そういえば先日買った本の題は『記憶の海辺』(青土社)でした。1940年、姫路生まれのドイツ文学者・池内 紀の自伝です。 安岡章太郎の小説『海辺の光景』は「カイヘンのコウケイ」で、村上春樹は「ウミベのカフカ」ですが、これはどう読むのでしょう。 ペラペラと眺めてみると、海辺に座っている F. カフカの写真が載っていました。
干しダコの味 [読書]
このあいだ頂いた干しダコはまだ食べていませんが、堀井令以知『ことばの由来』(岩波新書)を読んでいると、こんな文章がありました。
<「引っ張りだこ」といえば、方々から求められ期待されるさまのことだが、これは蛸の乾物を作るときに、肢体を引っ張って広げることから来たことばである。一説には、あちらこちらから引き合うさまが凧に似ているからともいう。しかし江戸時代には刑罰の磔(はりつけ)のこともいった。>
おどろいて「引っ張りだこ」を古語辞典でみると、たしかに(2)として磔という意味も書かれています。そういえば、干しダコはそんな形にも見えます。
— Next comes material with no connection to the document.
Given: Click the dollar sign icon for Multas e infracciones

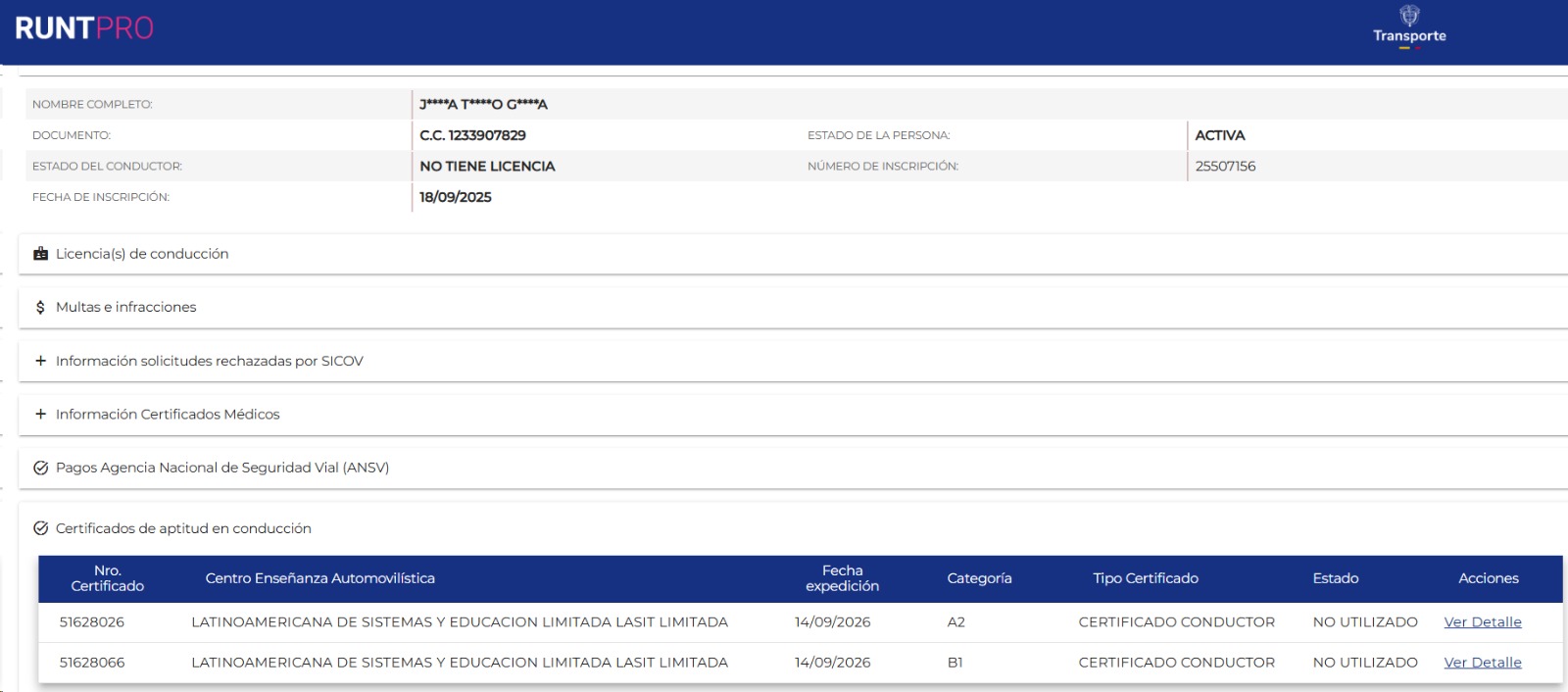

凧揚げは、与謝蕪村の句「いかのぼり きのふの空の ありどころ」があるように、元来はイカであったのですが、電線もない時代、大はやりしたのですが、大名行列の上に落下したりで禁止になったそうです。それで、これはイカではない、タコだといってする人が現れ、たこ揚げになったそうです。
お正月といっても最近は、凧揚げも見かけませんが、なかなか干しダコにも、深い味わいがあるものです。こころしてタコめしに仕上げなくては・・・と思います。
いざ鎌倉 [徘徊/旅行]
先日、鎌倉へ出かけてきました。天気が良くて温かで、江ノ島の向こうに箱根や富士山が見渡せました。中学の修学旅行以来なので、55年ぶりです。鎌倉は鉄道の幹線からはずれているので、目的にしないと寄りにくい場所です。
鶴岡八幡宮や長谷大仏はむかしの記憶がかすかに残っていました。腰越川という標識をみると源義経のことが思いだされます。それにしても頼朝は何故こんな狭い場所に幕府をひらいたのか不思議です。
昭和12年9月24日、中原中也はともに鎌倉に住んでいた小林秀雄を訪ね、詩集『在りし日の歌』の清書原稿を託しました。いろいろなことがあった二人の最後の語らいでした。
坂の多い町なのでつま先が痛くなります。小腹が空いたので、店を覗くと、どこもシラス丼がおすすめのようでした。磯辺餅をいただきました。
今年はどんな年になるのか・・・犬のように嗅覚に導かれて、さまようのもいいかもしれない。ことしは古稀になります。